* **EXERCISE DESCRIPTION**:
In the records below, find the line containing "This screenshot has width=1060, height=520." and the line containing "the Trailer Editor". Give again exactly those lines and every line between them, omitting the pictures.

* **PROVIDED INFORMATION**:
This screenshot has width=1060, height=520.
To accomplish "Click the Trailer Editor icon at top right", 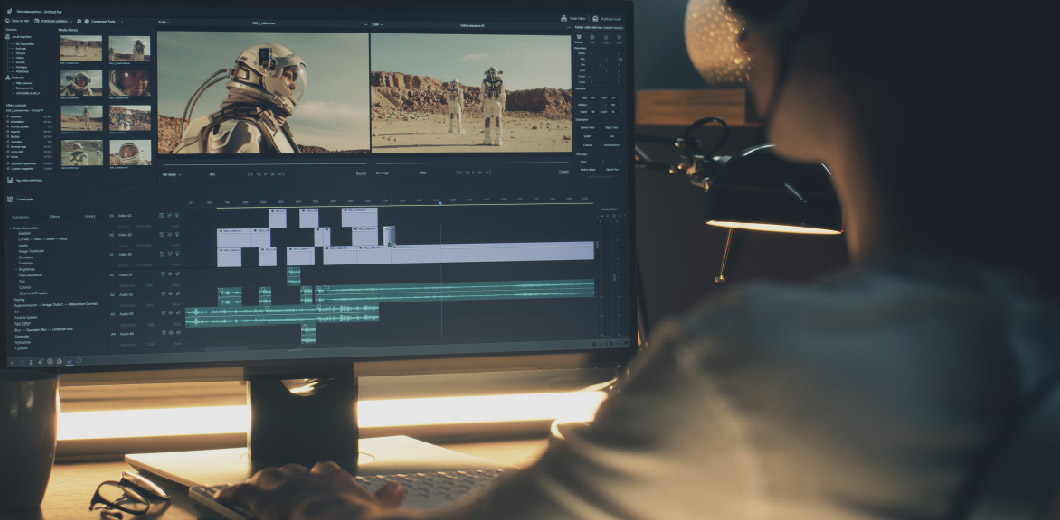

---

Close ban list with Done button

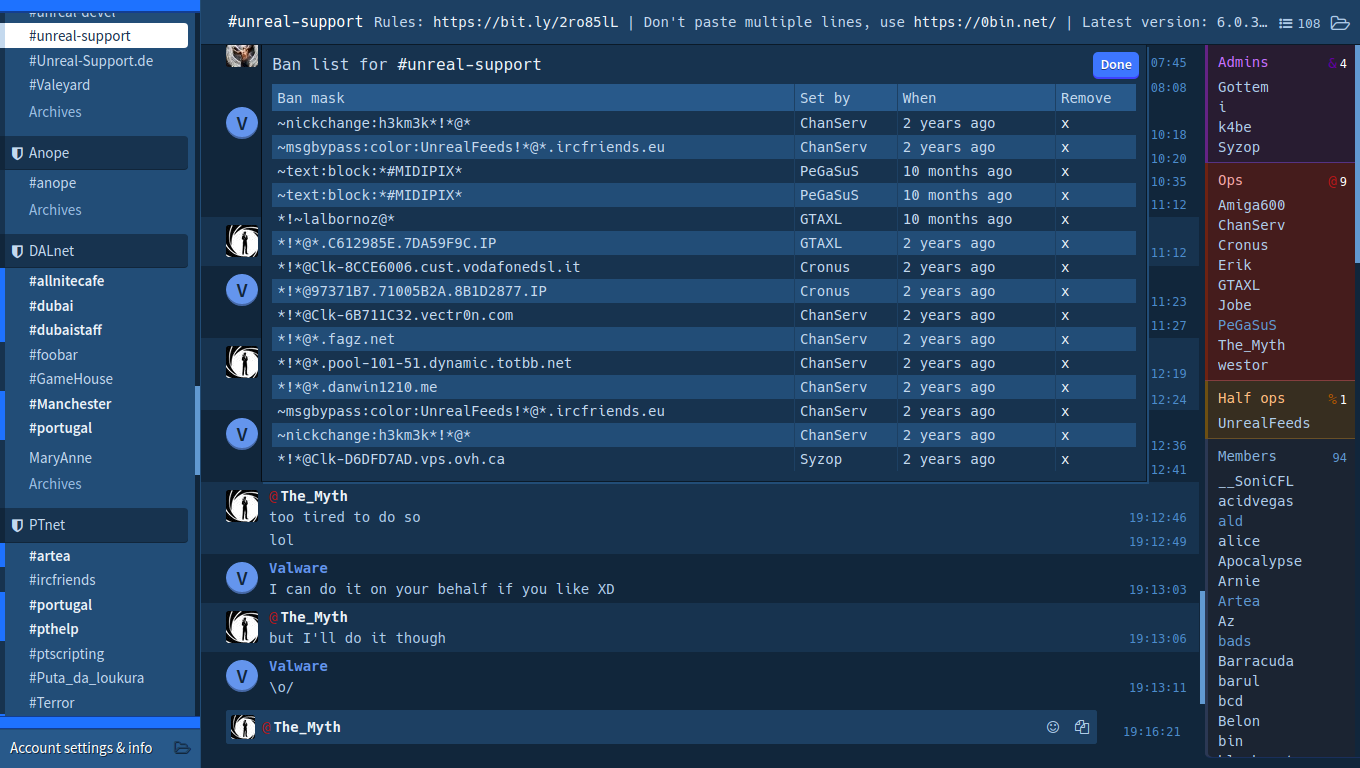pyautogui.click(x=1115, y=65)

* * *

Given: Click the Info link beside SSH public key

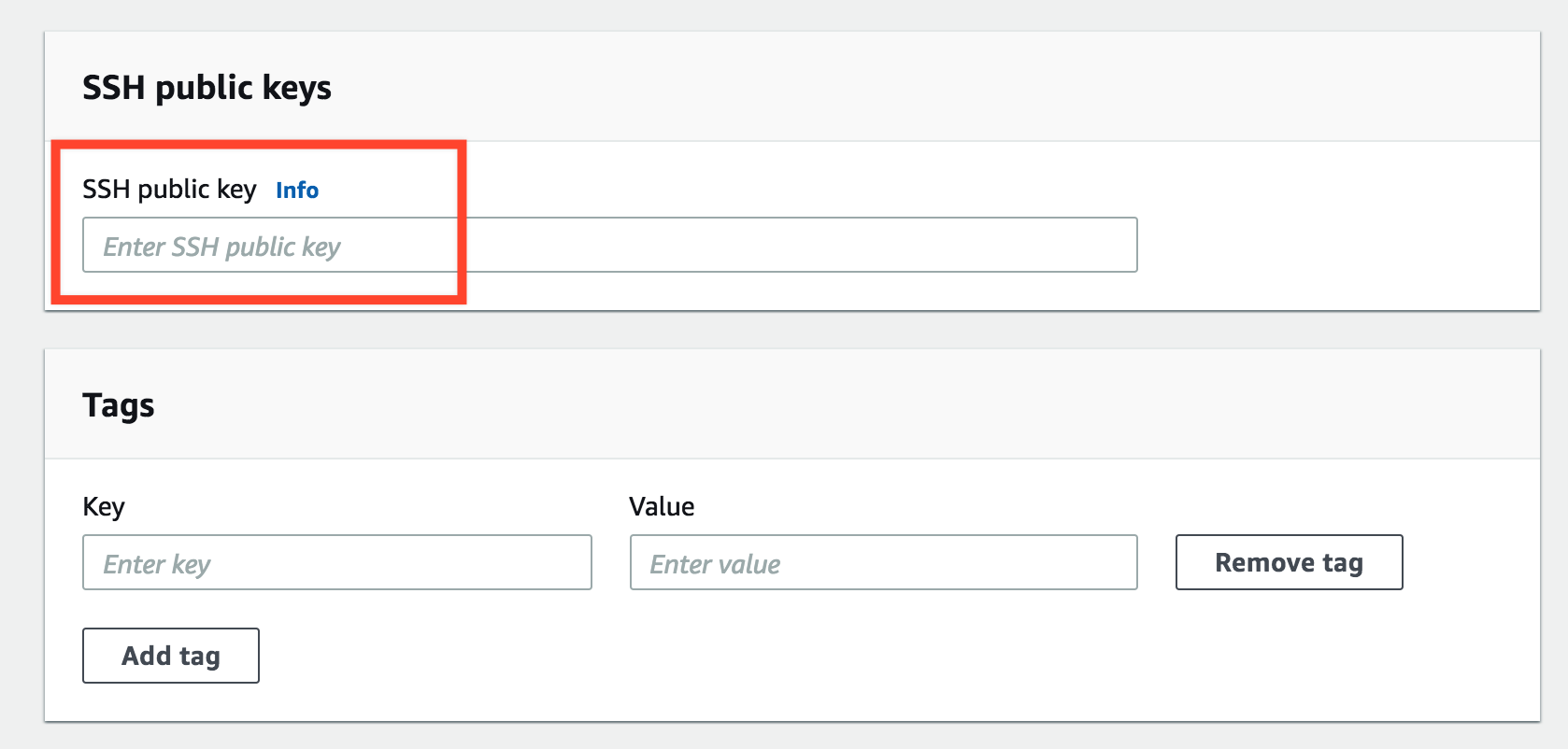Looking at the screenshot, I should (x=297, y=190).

* **RESPONSE**:
This screenshot has width=1060, height=520.
To accomplish "Click the Trailer Editor icon at top right", 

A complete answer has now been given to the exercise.